1. Define your load and save distributed checkpoints:

    Megatron Core uses distributed checkpoints for loading and saving models. This allows you to convert the model from one parallel setting to another when you load it. 
    For example, a model trained with tensor parallel size `2`, can be loaded again as a tensor model with parallel size `4`.


    ```python
    from megatron.core import dist_checkpointing

    def save_distributed_checkpoint(checkpoint_path, gpt_model):
        sharded_state_dict = gpt_model.sharded_state_dict(prefix='')
        dist_checkpointing.save(sharded_state_dict=sharded_state_dict, checkpoint_dir=checkpoint_path)

    def load_distributed_checkpoint(checkpoint_path, gpt_model):
        sharded_state_dict=gpt_model.sharded_state_dict(prefix='')
        checkpoint = dist_checkpointing.load(sharded_state_dict=sharded_state_dict, checkpoint_dir=checkpoint_path)
        gpt_model.load_state_dict(checkpoint)
        return gpt_model
    ```
    <br>

1. Add the main function:

    The following code snippet is the main function that needs to go into your script.

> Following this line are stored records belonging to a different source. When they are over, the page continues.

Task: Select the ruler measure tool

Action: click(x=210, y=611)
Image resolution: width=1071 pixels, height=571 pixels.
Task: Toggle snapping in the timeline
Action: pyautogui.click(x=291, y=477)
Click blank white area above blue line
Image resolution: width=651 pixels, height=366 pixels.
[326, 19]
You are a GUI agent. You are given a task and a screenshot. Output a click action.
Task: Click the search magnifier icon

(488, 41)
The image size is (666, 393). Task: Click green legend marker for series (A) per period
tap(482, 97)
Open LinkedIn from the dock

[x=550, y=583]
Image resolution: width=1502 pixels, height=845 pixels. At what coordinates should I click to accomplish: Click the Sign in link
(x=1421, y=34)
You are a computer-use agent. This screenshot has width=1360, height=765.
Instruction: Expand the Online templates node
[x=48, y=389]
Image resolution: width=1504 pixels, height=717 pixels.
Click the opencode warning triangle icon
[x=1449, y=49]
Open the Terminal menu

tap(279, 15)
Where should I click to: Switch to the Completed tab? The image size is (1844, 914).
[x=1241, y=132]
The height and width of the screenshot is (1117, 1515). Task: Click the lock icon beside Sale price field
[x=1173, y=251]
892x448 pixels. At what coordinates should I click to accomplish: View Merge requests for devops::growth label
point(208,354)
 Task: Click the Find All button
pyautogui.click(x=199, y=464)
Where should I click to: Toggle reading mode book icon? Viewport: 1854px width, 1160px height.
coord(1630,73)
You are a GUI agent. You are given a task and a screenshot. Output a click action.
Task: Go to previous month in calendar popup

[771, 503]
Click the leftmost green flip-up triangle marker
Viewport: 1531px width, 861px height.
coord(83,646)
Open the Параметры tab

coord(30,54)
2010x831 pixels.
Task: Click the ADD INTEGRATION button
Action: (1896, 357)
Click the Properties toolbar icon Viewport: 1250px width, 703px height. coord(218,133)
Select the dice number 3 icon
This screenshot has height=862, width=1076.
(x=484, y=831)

It runs the model for five iterations, saves, and loads it.  

    ```python
    from pathlib import Path
    from torch.optim import Adam
    from megatron.core.pipeline_parallel.schedules import get_forward_backward_func
    from megatron.core.tensor_parallel.random import model_parallel_cuda_manual_seed

    if __name__ == "__main__":
        initialize_distributed(tensor_model_parallel_size=2, pipeline_model_parallel_size=1)
        model_parallel_cuda_manual_seed(123)

        gpt_model = model_provider()
        device = torch.device("cuda")
        gpt_model.to(device)

        optim = Adam(gpt_model.parameters())
        
        train_iterator = get_train_data_iterator()
        
        forward_backward_func = get_forward_backward_func()

        # Running the model for 5 iterations
        for _ in range(5):
            optim.zero_grad()
            
            losses_reduced = forward_backward_func(
                forward_step_func=forward_step_func,
                data_iterator=train_iterator,
                model=gpt_model,
                num_microbatches=1,
                seq_length=64,
                micro_batch_size=8,
                decoder_seq_length=64,
                forward_only=False)
        
            optim.step()

            print(f'Losses reduced :  {losses_reduced}')

        # Saving the model
        save_distributed_checkpoint(gpt_model=gpt_model, checkpoint_path='/workspace/ckpt')

        # Loading the model
        gpt_model = load_distributed_checkpoint(gpt_model=gpt_model, checkpoint_path='/workspace/ckpt')
        gpt_model.to(device)
        print('Successfully loaded the model')  
    ```
    <br>



### Review Advanced Examples

To review more advanced examples, explore [pretrain_gpt.py](https://github.com/NVIDIA/Megatron-LM/blob/main/pretrain_gpt.py). ``pretrain_gpt.py`` has more complex training loops and includes the following Megatron Core features:

* pipeline parallel
* context parallel
* rope embeddings
* mixture of experts